Goyesca
Publié le 11.10.2019
Cher journal,
L’autre jour, Rt. Hon., alors qu’elle quittait le dernier étage de la place-forte où elle officie, entendit, montant l’escalier avec l’empressement naturel aux sons, une espèce de chant plaintif. Au fur et à mesure de sa descente, la musique décapait les peintures saturnisées des murs, en retirait les panneaux d’amiantes, et retournait le béton à sa forme primitive, jusqu’à n’en plus faire qu’une ruine, si bien qu’elle se crut, selon sa fantaisie du moment, à laquelle je ne saurais prétendre avoir accès, aux abords du Goblin Market ou, plus probablement car elle m’indiquât tout de même avoir ressenti plus d’inquiétude que d’attraits, à quelques heures de Dunsinane, un jour d’orage et de couronnements prématurés. Là où j’aurais rebroussé chemin, et reconstruit les étages disparus si nécessaire pour éviter de devoir continuer la descente, Rt. Hon., dont le tempérament provient de la même forge que celle qui nous donna les Durandal, les Almace et les Hauteclair de ce monde, ne s’en laissa pas conter. Mais arrivée enfin tout en bas, elle ne trouva pourtant d’abord devant elle que la porte ordinaire. Une certaine familiarité avec les escaliers la poussa à vérifier sous la dernière volée de marche, où elle trouva la source du chant et un inévitable trio de femmes.
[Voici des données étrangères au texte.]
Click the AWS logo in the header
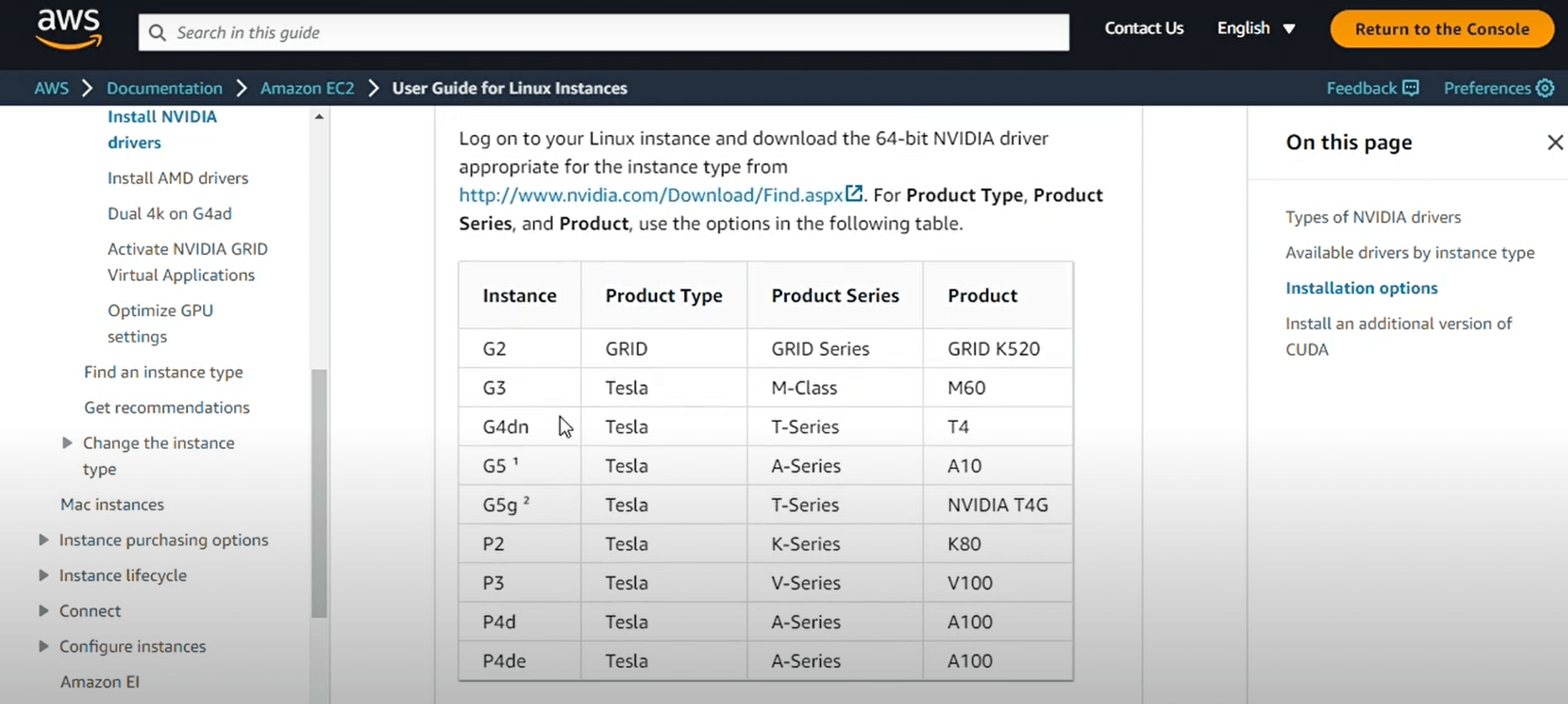Screen dimensions: 1568x704 click(69, 29)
Une seule, au milieu, la plus vieille, chantait. Une cadette de bien des années, la regardait inquiète, peut-être même, mais l’art de lire dans l’arc d’un sourcil n’offre guère de certitudes, en désapprouvant tout à fait son aînée, comme si elle estimait toute cette scène inconvenante. La dernière, la plus jeune, drapée à l’ancienne comme les deux autres, jurait malgré cet effort de costume, son téléphone portable à la main, tournant le dos à l’incantatrice, trompant l’ennui comme font les figurants. Je ne peux pas faire honneur à l’art de raconter de Rt. Hon., à l’intensité avec laquelle elle me relatait tout cela. Le feu de sa description, du récit de l’anxiété qu’inspirait ce spectacle, je le plaçais pour ma part au milieu de la scène, qui me paraît exiger une espèce de torche au mur ou quelque autre accessoire pour éclairer tout cela autrement qu’au bleu irradié par le téléphone.
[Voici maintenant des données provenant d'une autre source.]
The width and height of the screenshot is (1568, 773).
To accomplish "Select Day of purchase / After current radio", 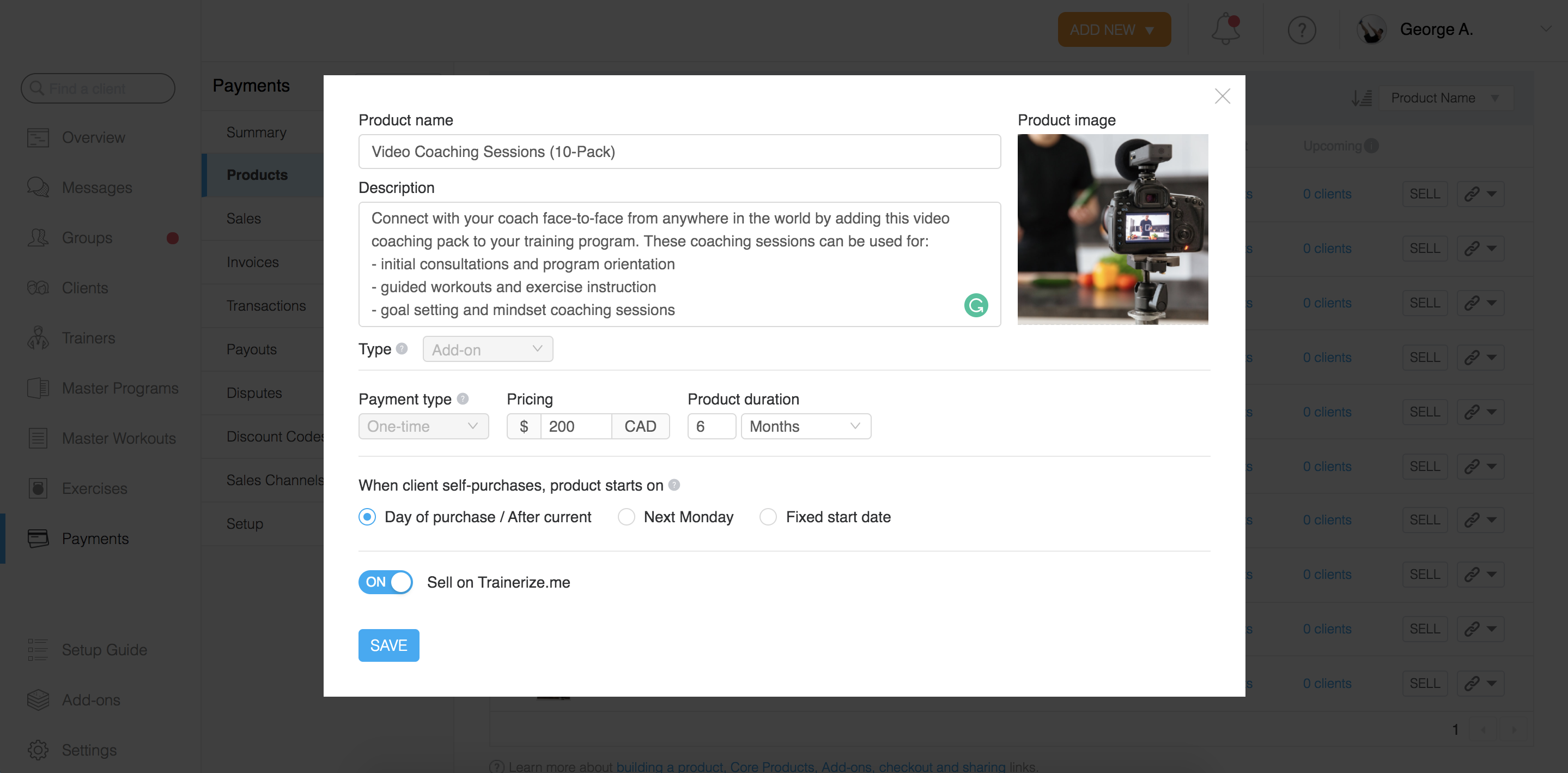I will point(367,517).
Comme si Rt. Hon. se tenait devant un tableau ou avait laissé par mégarde des pages d’un roman gothique se déverser dans son après-midi, sa présence ne sembla changer en rien le comportement des trois femmes. Elles ne s’interrompirent pas pour faire des prophéties, et le chant continua, sous les yeux de plus en plus révulsés de la cadette et sans effet sur la benjamine - peut-être balançait-elle, tout au plus, légèrement sa tête tout en passant, de temps à autres, le pouce le long de son écran. Le bruit de la vie séculière se rappella à Rt. Hon., qui vit en un instant les murs reprendre leur forme d’origine, se couvrir à nouveau de gloses par graffiti et d’affichettes, comme le vacarme des régiments dans la cour principale, couvrait l’hymne de la vieille. Elle continuait malgré tout, mais le chant inaudible ne se devinait que par les mouvements de la bouche et du nez. Rt. Hon., pleine des obligations de sa charge, invitée par le vacarme à s’affairer de nouveau, se retourna pour pousser enfin la porte et abandonner le trio, comme un collet qu’on trouve en pleine forêt et dont on ne sait pas très bien à quelle proie il se destine.